- Job:
Print each of the entries below verbatim, keeping their order.
.....
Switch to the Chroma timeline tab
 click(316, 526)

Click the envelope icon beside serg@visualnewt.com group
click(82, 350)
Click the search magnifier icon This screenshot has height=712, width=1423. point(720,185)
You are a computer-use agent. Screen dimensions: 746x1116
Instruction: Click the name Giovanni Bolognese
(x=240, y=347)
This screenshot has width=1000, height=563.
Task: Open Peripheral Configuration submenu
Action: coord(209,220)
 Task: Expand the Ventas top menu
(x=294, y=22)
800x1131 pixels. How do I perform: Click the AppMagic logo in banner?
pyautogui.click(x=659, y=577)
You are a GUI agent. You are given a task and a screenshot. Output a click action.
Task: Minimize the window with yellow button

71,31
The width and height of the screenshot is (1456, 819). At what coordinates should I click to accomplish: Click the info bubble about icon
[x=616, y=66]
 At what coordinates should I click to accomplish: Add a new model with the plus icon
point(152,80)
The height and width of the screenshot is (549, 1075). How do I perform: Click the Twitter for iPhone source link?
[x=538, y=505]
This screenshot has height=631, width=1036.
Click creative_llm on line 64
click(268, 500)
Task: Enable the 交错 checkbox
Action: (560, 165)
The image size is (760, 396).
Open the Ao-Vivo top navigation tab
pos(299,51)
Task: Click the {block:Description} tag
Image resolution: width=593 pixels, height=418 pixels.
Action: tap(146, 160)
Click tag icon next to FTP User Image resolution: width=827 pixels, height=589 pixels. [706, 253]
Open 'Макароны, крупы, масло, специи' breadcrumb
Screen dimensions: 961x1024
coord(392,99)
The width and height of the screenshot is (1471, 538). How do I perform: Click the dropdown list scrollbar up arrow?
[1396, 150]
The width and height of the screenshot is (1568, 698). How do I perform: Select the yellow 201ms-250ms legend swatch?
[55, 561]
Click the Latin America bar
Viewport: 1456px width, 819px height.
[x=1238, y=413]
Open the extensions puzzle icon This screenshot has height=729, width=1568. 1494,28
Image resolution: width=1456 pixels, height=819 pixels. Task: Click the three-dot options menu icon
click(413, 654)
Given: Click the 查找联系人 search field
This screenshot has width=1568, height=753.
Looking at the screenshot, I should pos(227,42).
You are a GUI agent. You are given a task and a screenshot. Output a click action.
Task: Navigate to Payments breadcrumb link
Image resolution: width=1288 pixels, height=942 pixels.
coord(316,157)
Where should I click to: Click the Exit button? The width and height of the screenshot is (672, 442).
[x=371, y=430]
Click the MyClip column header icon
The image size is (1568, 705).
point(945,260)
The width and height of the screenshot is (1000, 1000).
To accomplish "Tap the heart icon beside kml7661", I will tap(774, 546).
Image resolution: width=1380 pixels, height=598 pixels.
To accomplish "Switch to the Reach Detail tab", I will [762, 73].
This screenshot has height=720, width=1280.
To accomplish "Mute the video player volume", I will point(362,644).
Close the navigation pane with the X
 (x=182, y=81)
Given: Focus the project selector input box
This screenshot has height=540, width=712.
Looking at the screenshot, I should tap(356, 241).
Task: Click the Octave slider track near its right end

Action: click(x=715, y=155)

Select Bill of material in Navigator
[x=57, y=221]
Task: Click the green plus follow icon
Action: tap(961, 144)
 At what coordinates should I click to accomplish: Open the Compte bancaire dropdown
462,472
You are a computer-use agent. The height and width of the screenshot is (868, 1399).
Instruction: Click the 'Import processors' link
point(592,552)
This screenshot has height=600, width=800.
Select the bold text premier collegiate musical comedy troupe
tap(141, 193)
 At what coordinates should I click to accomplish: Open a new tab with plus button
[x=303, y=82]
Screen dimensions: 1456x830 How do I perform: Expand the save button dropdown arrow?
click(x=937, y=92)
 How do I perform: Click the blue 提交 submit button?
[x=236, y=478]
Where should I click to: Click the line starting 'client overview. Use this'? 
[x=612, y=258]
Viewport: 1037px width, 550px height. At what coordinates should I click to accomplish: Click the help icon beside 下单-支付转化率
.....
- Solution:
Switch to the Chroma timeline tab
 click(316, 526)

Click the envelope icon beside serg@visualnewt.com group
click(82, 350)
Click the search magnifier icon This screenshot has height=712, width=1423. point(720,185)
You are a computer-use agent. Screen dimensions: 746x1116
Instruction: Click the name Giovanni Bolognese
(x=240, y=347)
This screenshot has width=1000, height=563.
Task: Open Peripheral Configuration submenu
Action: coord(209,220)
 Task: Expand the Ventas top menu
(x=294, y=22)
800x1131 pixels. How do I perform: Click the AppMagic logo in banner?
pyautogui.click(x=659, y=577)
You are a GUI agent. You are given a task and a screenshot. Output a click action.
Task: Minimize the window with yellow button

71,31
The width and height of the screenshot is (1456, 819). At what coordinates should I click to accomplish: Click the info bubble about icon
[x=616, y=66]
 At what coordinates should I click to accomplish: Add a new model with the plus icon
point(152,80)
The height and width of the screenshot is (549, 1075). How do I perform: Click the Twitter for iPhone source link?
[x=538, y=505]
This screenshot has height=631, width=1036.
Click creative_llm on line 64
click(268, 500)
Task: Enable the 交错 checkbox
Action: (560, 165)
The image size is (760, 396).
Open the Ao-Vivo top navigation tab
pos(299,51)
Task: Click the {block:Description} tag
Image resolution: width=593 pixels, height=418 pixels.
Action: tap(146, 160)
Click tag icon next to FTP User Image resolution: width=827 pixels, height=589 pixels. [706, 253]
Open 'Макароны, крупы, масло, специи' breadcrumb
Screen dimensions: 961x1024
coord(392,99)
The width and height of the screenshot is (1471, 538). How do I perform: Click the dropdown list scrollbar up arrow?
[1396, 150]
The width and height of the screenshot is (1568, 698). How do I perform: Select the yellow 201ms-250ms legend swatch?
[55, 561]
Click the Latin America bar
Viewport: 1456px width, 819px height.
[x=1238, y=413]
Open the extensions puzzle icon This screenshot has height=729, width=1568. 1494,28
Image resolution: width=1456 pixels, height=819 pixels. Task: Click the three-dot options menu icon
click(413, 654)
Given: Click the 查找联系人 search field
This screenshot has width=1568, height=753.
Looking at the screenshot, I should pos(227,42).
You are a GUI agent. You are given a task and a screenshot. Output a click action.
Task: Navigate to Payments breadcrumb link
Image resolution: width=1288 pixels, height=942 pixels.
coord(316,157)
Where should I click to: Click the Exit button? The width and height of the screenshot is (672, 442).
[x=371, y=430]
Click the MyClip column header icon
The image size is (1568, 705).
point(945,260)
The width and height of the screenshot is (1000, 1000).
To accomplish "Tap the heart icon beside kml7661", I will tap(774, 546).
Image resolution: width=1380 pixels, height=598 pixels.
To accomplish "Switch to the Reach Detail tab", I will [762, 73].
This screenshot has height=720, width=1280.
To accomplish "Mute the video player volume", I will point(362,644).
Close the navigation pane with the X
 (x=182, y=81)
Given: Focus the project selector input box
This screenshot has height=540, width=712.
Looking at the screenshot, I should tap(356, 241).
Task: Click the Octave slider track near its right end

Action: click(x=715, y=155)

Select Bill of material in Navigator
[x=57, y=221]
Task: Click the green plus follow icon
Action: tap(961, 144)
 At what coordinates should I click to accomplish: Open the Compte bancaire dropdown
462,472
You are a computer-use agent. The height and width of the screenshot is (868, 1399).
Instruction: Click the 'Import processors' link
point(592,552)
This screenshot has height=600, width=800.
Select the bold text premier collegiate musical comedy troupe
tap(141, 193)
 At what coordinates should I click to accomplish: Open a new tab with plus button
[x=303, y=82]
Screen dimensions: 1456x830 How do I perform: Expand the save button dropdown arrow?
click(x=937, y=92)
 How do I perform: Click the blue 提交 submit button?
[x=236, y=478]
Where should I click to: Click the line starting 'client overview. Use this'? 
[x=612, y=258]
Viewport: 1037px width, 550px height. At what coordinates should I click to accomplish: Click the help icon beside 下单-支付转化率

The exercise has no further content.